2. A LGT visando regular, exaustiva e pioneiramente, as relações jurídico-tributárias, com preocupação de clarificar os princípios fundamentais do sistema fiscal, as garantias dos contribuintes e os poderes da administração tributária, colocou particular ênfase no procedimento de revisão da matéria tributável, no âmbito do qual trouxe para a ribalta a figura do perito independente, personalidade não comprometida com qualquer das partes principais do procedimento, nem com desempenho de qualquer tipo de função ou cargo público e, sobretudo, especialmente qualificada no domínio da economia, gestão ou auditoria de empresas, actividade em que não pode, ainda, ser um novato.
3. Assim, entendemos não poderem residir dúvidas e reservas sobre a importância da intervenção desta figura no desenvolvimento dos procedimentos de revisão da matéria tributável após Janeiro de 1999.
4. Destacadamente, é defensável e plausível que um contribuinte (não se olvide que igual faculdade é atribuída ao órgão da AT) lance mão da actuação do perito independente como uma via certa e segura de obter um resultado, em primeira linha, tecnicamente sólido e impressivo e, por tal, justo e equitativo, acrescido do cunho da independência e inerente imparcialidade, que poderão constituir o tónico para assumir uma fixação da matéria tributável (que até lhe pode ser desfavorável) não imposta pela Administração Tributária/AT, sempre sujeito activo da relação em causa.
5. A existência e funcionamento desta figura mais não é do que uma das concretizações de preocupação expressa dos autores da LGT, no sentido da instituição de uma nova filosofia na actividade tributária, assente na cooperação mais estreita e sólida entre a AT e o contribuinte, “ou seja, num contrato de tipo novo, fruto de uma moderna concepção de fiscalidade”.
6. A não intervenção, devidamente requerida pelo contribuinte, de perito independente em procedimento de revisão, constitui preterição de formalidade legal essencial, susceptível de influenciar e determinar negativamente, no sentido de que o resultado final não será o mais rigoroso e tecnicamente fiável, a fixação da matéria tributável relevante, o que tem implicações necessárias no sequente apuramento dos tributos, sendo certo que o acto de liquidação, nestas situações, se reconduz à mera aplicação das competentes taxas.
Aditamento:
Parecer Ministério Publico:
1
Decisão Texto Integral:I – RELATÓRIO
CONDOMÍNIO , contrib. n.º e com os demais sinais constantes dos autos, deduziu impugnação judicial contra liquidações adicionais de IVA e juros compensatórios, relativas ao ano de 1995.
No Tribunal Administrativo e Fiscal do Porto, foi proferida sentença que julgou a impugnação improcedente e manteve as liquidações visadas, decisão que a impugnante adversou no presente recurso jurisdicional, cujas alegações encerra concluindo: «
I. O recorrente não pode concordar com a sentença proferida nos autos à margem referenciados, e que considerou não ter havido ilegalidade na ausência de perito independente na reunião que teve lugar no processo de reclamação, bem como que as operações contabilizadas pelo impugnante estavam sujeitas a Iva.

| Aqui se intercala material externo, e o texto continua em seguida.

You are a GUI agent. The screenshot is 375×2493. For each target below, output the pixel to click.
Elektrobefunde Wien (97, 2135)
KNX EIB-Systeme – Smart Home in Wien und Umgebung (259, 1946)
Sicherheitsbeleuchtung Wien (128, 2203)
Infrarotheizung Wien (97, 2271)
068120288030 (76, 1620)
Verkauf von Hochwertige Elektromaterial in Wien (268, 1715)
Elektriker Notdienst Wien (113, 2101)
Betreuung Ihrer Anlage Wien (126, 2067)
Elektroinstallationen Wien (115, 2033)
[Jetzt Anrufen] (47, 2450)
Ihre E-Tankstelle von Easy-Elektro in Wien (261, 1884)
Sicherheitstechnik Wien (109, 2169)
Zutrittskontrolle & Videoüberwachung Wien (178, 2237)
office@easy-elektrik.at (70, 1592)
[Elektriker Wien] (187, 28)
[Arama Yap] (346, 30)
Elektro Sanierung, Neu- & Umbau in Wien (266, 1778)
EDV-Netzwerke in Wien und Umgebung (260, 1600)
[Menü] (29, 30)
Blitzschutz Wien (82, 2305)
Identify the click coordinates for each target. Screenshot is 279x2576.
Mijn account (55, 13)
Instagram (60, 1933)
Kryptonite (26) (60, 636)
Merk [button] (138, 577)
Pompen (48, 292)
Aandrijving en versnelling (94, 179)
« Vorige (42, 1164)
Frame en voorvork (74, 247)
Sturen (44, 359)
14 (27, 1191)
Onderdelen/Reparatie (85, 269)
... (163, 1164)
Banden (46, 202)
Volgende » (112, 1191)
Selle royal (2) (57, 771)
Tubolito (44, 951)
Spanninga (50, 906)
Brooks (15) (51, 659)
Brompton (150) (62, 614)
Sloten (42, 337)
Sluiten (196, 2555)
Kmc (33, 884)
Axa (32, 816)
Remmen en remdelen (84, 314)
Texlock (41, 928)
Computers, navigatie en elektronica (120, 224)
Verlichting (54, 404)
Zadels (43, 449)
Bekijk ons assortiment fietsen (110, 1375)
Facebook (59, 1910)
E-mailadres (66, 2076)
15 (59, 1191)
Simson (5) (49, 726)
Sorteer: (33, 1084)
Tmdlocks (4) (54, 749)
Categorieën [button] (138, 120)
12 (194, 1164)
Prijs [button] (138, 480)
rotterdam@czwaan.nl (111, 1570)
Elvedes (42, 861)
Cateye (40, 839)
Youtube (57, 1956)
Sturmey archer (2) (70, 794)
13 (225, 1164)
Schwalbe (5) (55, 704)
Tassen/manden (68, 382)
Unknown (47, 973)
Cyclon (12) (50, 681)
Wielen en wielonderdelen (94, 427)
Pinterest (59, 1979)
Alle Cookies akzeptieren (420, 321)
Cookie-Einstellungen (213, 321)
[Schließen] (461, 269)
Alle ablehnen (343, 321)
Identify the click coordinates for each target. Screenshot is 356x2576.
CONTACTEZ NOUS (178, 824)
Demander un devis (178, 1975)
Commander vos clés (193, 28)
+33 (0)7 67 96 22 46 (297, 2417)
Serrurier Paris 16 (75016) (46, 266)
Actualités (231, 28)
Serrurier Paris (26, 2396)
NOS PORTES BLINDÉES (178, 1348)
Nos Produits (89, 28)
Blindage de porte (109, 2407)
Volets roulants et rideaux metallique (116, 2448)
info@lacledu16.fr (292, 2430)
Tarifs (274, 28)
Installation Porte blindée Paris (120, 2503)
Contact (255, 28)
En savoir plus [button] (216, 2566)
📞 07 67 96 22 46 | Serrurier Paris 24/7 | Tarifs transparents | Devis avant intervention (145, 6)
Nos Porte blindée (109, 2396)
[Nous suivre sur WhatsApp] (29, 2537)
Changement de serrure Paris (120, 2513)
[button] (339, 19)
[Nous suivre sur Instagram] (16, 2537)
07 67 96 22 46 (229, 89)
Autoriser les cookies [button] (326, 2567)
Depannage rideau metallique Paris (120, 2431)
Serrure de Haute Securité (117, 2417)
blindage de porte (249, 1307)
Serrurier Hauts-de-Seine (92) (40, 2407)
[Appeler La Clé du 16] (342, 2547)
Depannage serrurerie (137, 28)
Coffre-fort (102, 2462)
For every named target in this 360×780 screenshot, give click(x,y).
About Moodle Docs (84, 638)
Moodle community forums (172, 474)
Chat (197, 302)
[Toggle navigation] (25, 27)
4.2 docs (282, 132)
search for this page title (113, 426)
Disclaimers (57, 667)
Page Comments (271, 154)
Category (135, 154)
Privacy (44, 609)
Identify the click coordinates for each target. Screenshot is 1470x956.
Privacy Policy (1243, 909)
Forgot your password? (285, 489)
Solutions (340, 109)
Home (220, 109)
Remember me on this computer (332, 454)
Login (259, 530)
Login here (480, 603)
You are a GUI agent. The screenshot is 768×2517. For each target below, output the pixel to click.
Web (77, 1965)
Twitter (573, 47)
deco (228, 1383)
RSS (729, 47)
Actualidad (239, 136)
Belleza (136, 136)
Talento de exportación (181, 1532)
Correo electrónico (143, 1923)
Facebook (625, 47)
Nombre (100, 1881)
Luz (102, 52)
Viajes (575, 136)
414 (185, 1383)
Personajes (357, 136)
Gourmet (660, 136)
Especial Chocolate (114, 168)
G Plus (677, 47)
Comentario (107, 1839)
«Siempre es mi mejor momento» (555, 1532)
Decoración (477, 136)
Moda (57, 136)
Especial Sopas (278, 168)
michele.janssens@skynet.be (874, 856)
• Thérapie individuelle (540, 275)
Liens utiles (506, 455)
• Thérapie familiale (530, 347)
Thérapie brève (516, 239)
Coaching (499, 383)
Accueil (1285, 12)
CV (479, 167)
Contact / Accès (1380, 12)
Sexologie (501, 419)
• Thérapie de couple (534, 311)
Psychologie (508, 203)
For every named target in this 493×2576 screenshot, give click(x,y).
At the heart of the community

II. Desde logo, deve ser dado como provado o facto constante do art° 35° da petição de impugnação, na medida em que tal facto está comprovado por documento, que agora se junta como nº 1, mas que deveria ter sido junto, nos termos do art° 110° do Código de Processo e Procedimento Tributário.

III. Com efeito, o documento agora junto foi junto ao processo de reclamação graciosa, tendo sido invocado e demonstrado pelo impugnante no direito de audição prévio à liquidação, pelo que deveria ter sido junto pela administração tributária na preparação do processo.

IV. Por outro lado, caso o Mmo. Juiz a quo não considerasse provado tal facto, deveria ter notificado o requerente para juntar o documento, nos termos do art° 13° do Código de Processo e Procedimento Tributário, na medida em que se tratava de um facto relevante para a decisão da causa.

V. Deve, assim, ser dado como provado que “Em “informação” produzida em 13 de Março de 1989, elaborada na sequência de uma outra visita de fiscalização à impugnante, referiu-se expressamente o seguinte: “Os condóminos entregam à administração do Condomínio as suas quotas nas despesas comuns, reembolsando apenas o valor exacto da parte que lhes incumbe nessas despesas. Por tal facto, estas prestações estão enquadradas no nº 23 do artigo 9° do Código do Imposto sobre o Valor Acrescentado.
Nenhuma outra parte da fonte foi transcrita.